_WHAT TO DO_
Repeat these lines word for word, leaving out the pictures.

Entries from a collection:
◇ ◇ ◇ ◇

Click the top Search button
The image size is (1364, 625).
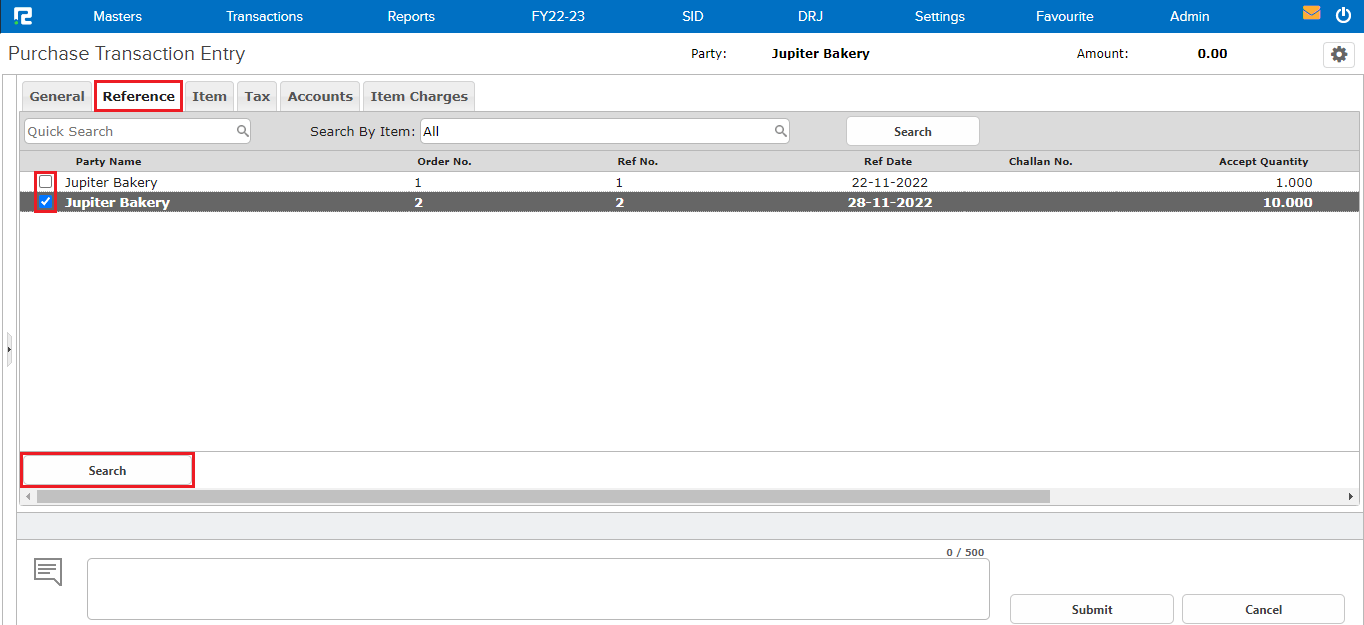pos(912,130)
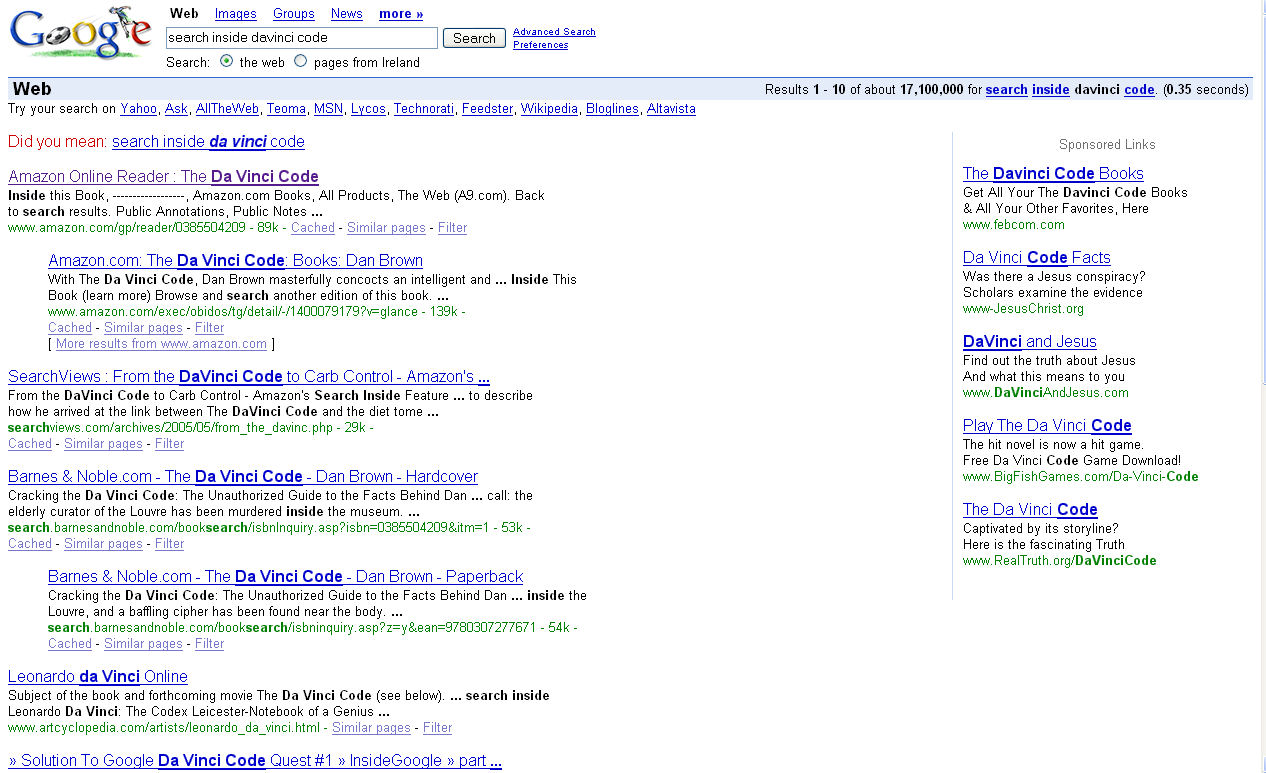Click Cached link under SearchViews result
This screenshot has width=1266, height=773.
(x=30, y=444)
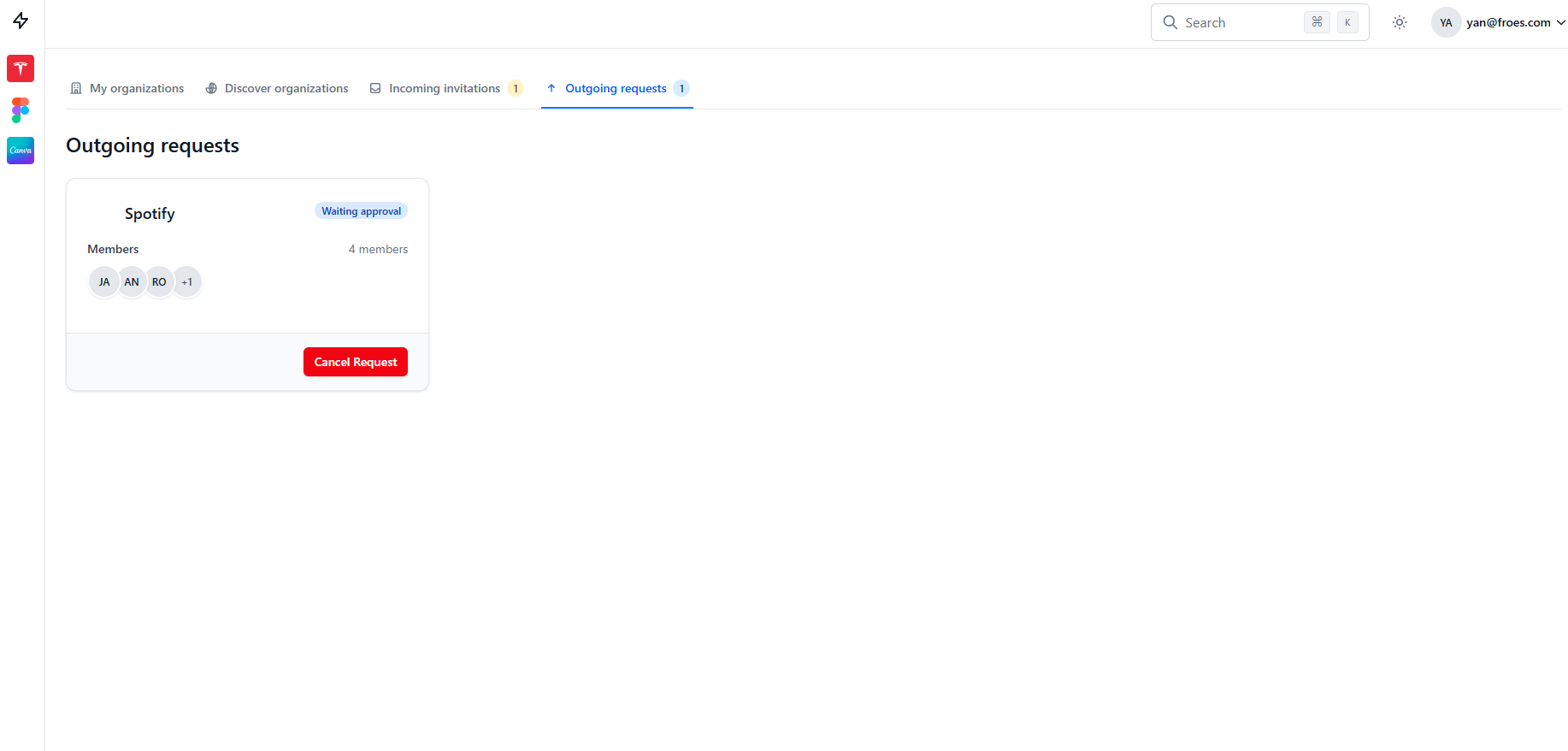Click the lightning bolt logo icon

(21, 21)
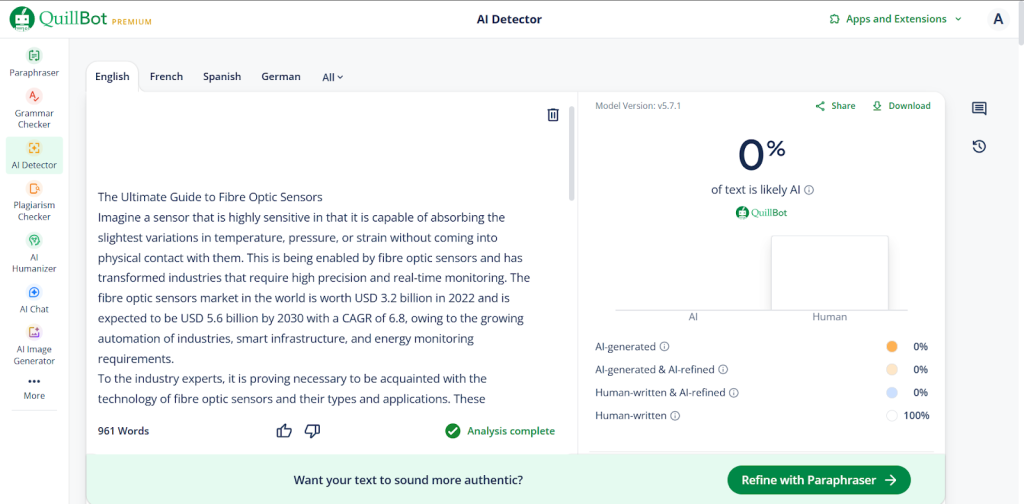
Task: Open the history clock icon
Action: [x=979, y=147]
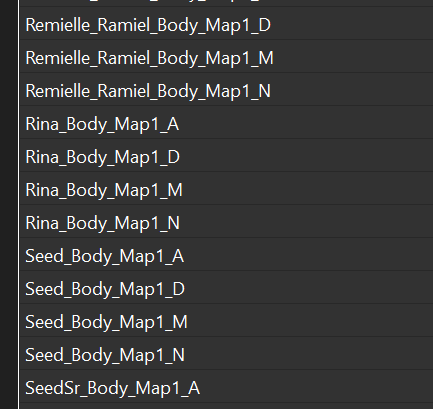Select Seed_Body_Map1_M list item
The width and height of the screenshot is (433, 409).
point(227,320)
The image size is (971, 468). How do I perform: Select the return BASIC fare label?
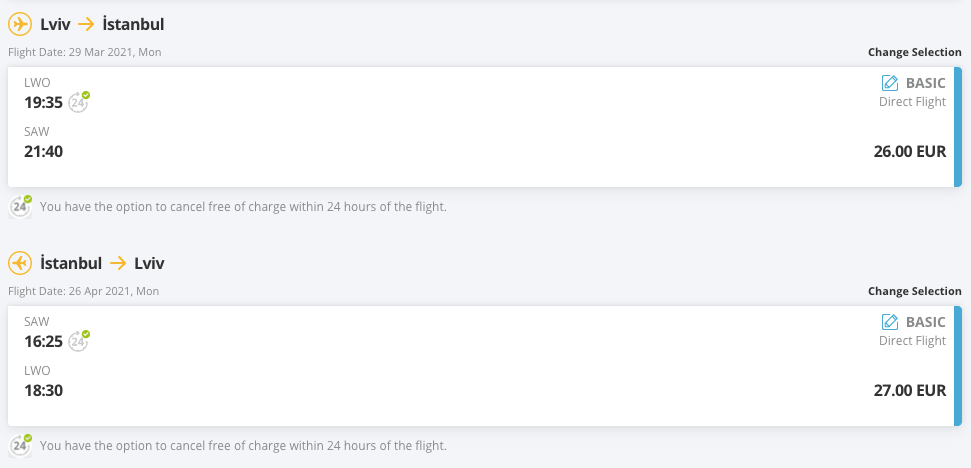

◇ ◇ ◇ ◇

_ANSWER BELOW_
Click the top Search button
The image size is (1364, 625).
pos(912,130)
Click Cached link under SearchViews result
This screenshot has width=1266, height=773.
(x=30, y=444)
Click the lightning bolt logo icon

(21, 21)
Task: Open the history clock icon
Action: [x=979, y=147]
Select Seed_Body_Map1_M list item
The width and height of the screenshot is (433, 409).
point(227,320)
The image size is (971, 468). How do I perform: Select the return BASIC fare label?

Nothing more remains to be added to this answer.